Pour sa part, l’Uruguay a jugé primordial que les territoires non autonomes soient entendus par la Commission en tant que pétitionnaires, y voyant une « plateforme vitale » d’inclusion démocratique par laquelle la communauté internationale reconnaît la capacité de ces territoires à façonner leur propre destin.  Afin que personne ne soit laissé pour compte, l’Indonésie a préconisé une coopération et des partenariat internationaux renforcés, à même de contribuer à relever les défis multiformes auxquels sont confrontés les 17 territoires non autonomes.

Auparavant, la Commission s’est prononcée sur les demandes d’audition de pétitionnaires provenant de 9 des 17 territoires non autonomes inscrits à son ordre du jour.  Elle a d’abord approuvé l’inscription de trois pétitionnaires des Samoa américains, de2ux des Îles Vierges britanniques, 28 de la Polynésie française, un de Gibraltar, un de Guam, 18 de la Nouvelle-Calédonie, un des Îles Turques et Caïques, et 2 des Îles Vierges américaines.

S’agissant des 157 demandes d’inscription relatives à la question du Sahara occidental, le Maroc a exprimé sa préoccupation face à celles de deux individus qui, lors de sessions antérieures de la Quatrième Commission, ont attaqué les institutions et les symboles du Maroc, sa représentante estimant qu’une « ligne rouge » avait été franchie.  La Commission a décidé d’approuver la liste sans ces deux pétitionnaires, tout en poursuivant ses consultations sur leur inscription éventuelle.

En début de séance, le Rapporteur du Comité spécial chargé d’étudier la situation en ce qui concerne l’application de la Déclaration sur l’octroi de l’indépendance aux pays et aux peuples coloniaux, M. Koussay Aldahhak, de la Syrie, a présenté le rapport 2024 du Comité.   Composé de 13 chapitres et de 2 annexes, dont l’une consacrée au Séminaire régional des Caraïbes qui s’est tenu en mai de cette année au Venezuela, ce document comprend 20 projets de résolution qui seront examinés ultérieurement par la Commission.

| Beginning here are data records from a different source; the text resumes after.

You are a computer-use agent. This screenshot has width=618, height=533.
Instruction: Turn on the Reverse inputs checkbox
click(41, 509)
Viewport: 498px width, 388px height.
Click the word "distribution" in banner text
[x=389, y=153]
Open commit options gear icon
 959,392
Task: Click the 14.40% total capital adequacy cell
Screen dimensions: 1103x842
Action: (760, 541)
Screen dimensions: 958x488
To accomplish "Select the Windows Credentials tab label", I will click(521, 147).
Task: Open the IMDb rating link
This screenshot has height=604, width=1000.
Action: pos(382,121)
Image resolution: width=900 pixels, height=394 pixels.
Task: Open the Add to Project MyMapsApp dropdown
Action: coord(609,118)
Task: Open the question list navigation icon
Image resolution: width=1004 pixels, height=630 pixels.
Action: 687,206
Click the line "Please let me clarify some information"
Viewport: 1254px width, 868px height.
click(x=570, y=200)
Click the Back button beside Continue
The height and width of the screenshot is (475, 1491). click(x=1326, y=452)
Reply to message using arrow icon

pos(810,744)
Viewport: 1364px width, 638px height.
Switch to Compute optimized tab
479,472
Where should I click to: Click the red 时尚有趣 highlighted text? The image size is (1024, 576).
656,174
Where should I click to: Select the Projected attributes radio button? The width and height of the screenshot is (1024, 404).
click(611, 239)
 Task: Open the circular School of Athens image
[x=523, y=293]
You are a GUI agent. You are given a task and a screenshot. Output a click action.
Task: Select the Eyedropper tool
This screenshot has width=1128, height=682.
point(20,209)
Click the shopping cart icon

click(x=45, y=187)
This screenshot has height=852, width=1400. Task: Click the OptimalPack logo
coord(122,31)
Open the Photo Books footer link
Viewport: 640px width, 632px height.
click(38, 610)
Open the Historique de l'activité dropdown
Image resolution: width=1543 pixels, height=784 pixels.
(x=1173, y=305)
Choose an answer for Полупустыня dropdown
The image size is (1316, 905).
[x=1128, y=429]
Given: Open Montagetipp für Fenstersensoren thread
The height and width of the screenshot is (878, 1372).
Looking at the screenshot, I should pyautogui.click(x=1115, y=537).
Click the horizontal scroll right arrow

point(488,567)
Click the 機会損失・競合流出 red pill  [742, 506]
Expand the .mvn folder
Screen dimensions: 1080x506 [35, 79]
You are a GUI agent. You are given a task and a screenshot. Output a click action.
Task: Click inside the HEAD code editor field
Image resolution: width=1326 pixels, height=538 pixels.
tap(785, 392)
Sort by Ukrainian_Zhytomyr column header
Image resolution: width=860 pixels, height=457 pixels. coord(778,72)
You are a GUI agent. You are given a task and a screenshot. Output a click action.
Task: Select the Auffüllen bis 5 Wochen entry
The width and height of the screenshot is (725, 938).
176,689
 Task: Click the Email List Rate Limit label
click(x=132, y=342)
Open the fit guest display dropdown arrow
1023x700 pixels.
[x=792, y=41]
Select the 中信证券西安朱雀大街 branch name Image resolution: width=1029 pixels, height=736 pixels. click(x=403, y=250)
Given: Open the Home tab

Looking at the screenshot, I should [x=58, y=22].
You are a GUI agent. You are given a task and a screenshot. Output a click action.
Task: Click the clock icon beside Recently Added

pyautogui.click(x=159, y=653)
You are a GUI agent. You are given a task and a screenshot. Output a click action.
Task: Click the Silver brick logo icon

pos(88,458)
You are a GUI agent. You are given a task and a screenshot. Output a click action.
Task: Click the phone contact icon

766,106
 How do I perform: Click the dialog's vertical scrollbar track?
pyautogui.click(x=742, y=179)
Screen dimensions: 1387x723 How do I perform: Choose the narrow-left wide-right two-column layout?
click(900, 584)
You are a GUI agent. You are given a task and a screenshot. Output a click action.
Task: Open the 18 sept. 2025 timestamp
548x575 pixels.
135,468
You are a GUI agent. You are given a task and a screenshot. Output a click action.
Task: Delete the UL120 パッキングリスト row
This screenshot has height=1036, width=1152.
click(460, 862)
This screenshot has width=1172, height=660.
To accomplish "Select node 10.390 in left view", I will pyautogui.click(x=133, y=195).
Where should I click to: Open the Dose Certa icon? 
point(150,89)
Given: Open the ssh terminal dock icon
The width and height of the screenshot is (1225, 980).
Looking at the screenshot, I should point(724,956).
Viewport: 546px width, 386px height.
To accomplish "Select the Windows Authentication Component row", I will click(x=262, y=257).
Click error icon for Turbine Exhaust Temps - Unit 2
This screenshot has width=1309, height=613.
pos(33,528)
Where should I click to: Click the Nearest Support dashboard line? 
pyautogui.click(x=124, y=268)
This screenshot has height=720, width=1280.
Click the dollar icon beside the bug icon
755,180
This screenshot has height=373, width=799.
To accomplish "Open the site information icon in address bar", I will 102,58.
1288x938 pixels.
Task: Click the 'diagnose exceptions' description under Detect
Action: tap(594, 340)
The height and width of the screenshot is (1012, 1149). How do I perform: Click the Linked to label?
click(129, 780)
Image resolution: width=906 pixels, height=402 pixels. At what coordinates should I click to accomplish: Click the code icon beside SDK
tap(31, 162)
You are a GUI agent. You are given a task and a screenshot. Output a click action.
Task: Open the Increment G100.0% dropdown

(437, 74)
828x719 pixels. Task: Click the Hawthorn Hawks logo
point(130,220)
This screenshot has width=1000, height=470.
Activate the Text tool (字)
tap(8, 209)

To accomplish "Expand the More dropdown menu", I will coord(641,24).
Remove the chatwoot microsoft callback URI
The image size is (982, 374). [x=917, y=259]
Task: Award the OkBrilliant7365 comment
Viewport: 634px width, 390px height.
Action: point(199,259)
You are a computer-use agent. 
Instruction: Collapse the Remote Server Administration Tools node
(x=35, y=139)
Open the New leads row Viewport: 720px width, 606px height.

Le rapport évoque également la mission de visite menée par le « Comité spécial des Vingt-Quatre » aux Îles Vierges britanniques, en août dernier, une « avancée concrète » dans les efforts de l’Organisation pour atteindre ses objectifs de décolonisation, selon les mots du Rapporteur.  La Présidente du Comité spécial, Mme Menissa Rambally, de Sainte-Lucie, a précisé qu’un rapport sur cette mission, organisée à la demande de ce territoire et avec l’accord du Royaume-Uni, Puissance administrante, est en cours d’élaboration.

Les délégations du Royaume-Uni, de la République islamique d’Iran, des Émirats arabes unis, et de l’Argentine ont exercé leur droit de réponse.

La Commission poursuivra ses travaux lundi, le 7 octobre 2024, à compter de 15 heures, avec l’audition des pétitionnaires.